### Document
Suppose that O, A and B are three non-collinear points in a plane Let OC=OB-2OA, OD=OB+3OA, OE=-OA
I have found that OM is equal to 1/3(OB-2OA), ON is equal to 1/4(OB+3OA) and OP is equal to 2/7(OB - 3OA) + OA
Determine if the point P lies on the line through M and N.
How do I go about answering this question? Step by step answers would be preferred :)
Try picturing a triangle, with vertices marked O, M, N respectively, so that
$$\overrightarrow{MN}=\overrightarrow{ON}-\overrightarrow{OM}$$
If P lies on the line through M and N, for some real number $\lambda$, it must hold that $$\overrightarrow{OP}+\lambda\overrightarrow{MN}=\overrightarrow{OM} (\ or\ \overrightarrow{ON})$$
In this plane, all vectors can be expressed by a linear combination of two non-collinear vectors. For each pair of two non-collinear vectors to represent a particular vector, the combination is unique. Pick $\overrightarrow{OA}\ and\ \overrightarrow{OB}$ for convenience.
$$\overrightarrow{OM}=\frac{1}{3}\overrightarrow{OB}-\frac{2}{3}\overrightarrow{OA}$$ $$\overrightarrow{ON}=\frac{1}{4}\overrightarrow{OB}+\frac{3}{4}\overrightarrow{OA}$$ So $$\overrightarrow{MN}=\overrightarrow{ON}-\overrightarrow{OM}=-\frac{1}{12}\overrightarrow{OB}+\frac{17}{12}\overrightarrow{OA}$$ $$\overrightarrow{OP}=\frac{2}{7}\overrightarrow{OB}+\frac{1}{7}\overrightarrow{OA}$$ Solve the equations (by implementing $\overrightarrow{OP}+\lambda\overrightarrow{MN}=\overrightarrow{OM}$) : $$ \frac{2}{7}-\frac{1}{12}\lambda=\frac{1}{3}$$ $$ \frac{1}{7}+\frac{17}{12}\lambda=-\frac{2}{3}$$ The solutions for both equations should be the same if P lies on the line through M and N, otherwise point M, N, and P are non-collinear. In this case, $\lambda=-\frac{4}{7}$ for both equation, so it does lie on the line through M and N. With this $\lambda=-\frac{4}{7}$, it is also easy for you to point out the exact position of P. Hope this might help :)

### Written problem
Answer these questions about the vector thread, citing only what it states:
(a) Which three points are given as non-collinear at the start?
(b) Which two vectors does the reply pick to express the others?
(c) What value of λ does the reply get from both equations?

### Record extracts

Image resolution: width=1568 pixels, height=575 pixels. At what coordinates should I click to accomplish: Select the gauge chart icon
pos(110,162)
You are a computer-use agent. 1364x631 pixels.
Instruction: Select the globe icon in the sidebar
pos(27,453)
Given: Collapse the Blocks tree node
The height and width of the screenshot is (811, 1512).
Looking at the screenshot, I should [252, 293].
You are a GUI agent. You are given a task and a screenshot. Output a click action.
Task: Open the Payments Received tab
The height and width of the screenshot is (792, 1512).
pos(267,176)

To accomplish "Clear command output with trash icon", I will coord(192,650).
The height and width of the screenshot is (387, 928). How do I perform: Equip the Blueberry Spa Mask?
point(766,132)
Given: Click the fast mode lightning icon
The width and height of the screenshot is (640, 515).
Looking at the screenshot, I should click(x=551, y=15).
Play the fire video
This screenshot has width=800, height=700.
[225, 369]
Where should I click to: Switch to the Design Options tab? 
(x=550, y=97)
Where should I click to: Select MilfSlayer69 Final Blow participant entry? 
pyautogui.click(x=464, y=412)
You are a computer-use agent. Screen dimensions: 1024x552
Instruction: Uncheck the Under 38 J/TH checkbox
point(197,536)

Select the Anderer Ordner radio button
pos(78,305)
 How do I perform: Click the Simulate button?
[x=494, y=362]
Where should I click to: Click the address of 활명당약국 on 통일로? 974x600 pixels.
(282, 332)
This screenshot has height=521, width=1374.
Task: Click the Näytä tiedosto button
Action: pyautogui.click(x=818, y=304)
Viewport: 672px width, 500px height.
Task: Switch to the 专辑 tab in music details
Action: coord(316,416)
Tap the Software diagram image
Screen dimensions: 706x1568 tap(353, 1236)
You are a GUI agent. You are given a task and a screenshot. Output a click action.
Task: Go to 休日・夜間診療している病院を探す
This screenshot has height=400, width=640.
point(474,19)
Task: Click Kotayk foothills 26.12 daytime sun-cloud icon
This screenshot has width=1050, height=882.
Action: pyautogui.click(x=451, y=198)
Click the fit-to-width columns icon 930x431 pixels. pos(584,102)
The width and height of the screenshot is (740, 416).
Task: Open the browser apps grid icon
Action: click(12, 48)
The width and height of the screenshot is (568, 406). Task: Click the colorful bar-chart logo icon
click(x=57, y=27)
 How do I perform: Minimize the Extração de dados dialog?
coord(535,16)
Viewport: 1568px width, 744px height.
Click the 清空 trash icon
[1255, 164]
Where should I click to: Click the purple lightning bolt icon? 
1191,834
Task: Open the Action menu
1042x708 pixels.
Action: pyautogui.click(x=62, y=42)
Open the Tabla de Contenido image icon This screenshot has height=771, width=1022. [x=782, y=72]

### The result
(a) O, A and B
(b) OA and OB
(c) λ = -4/7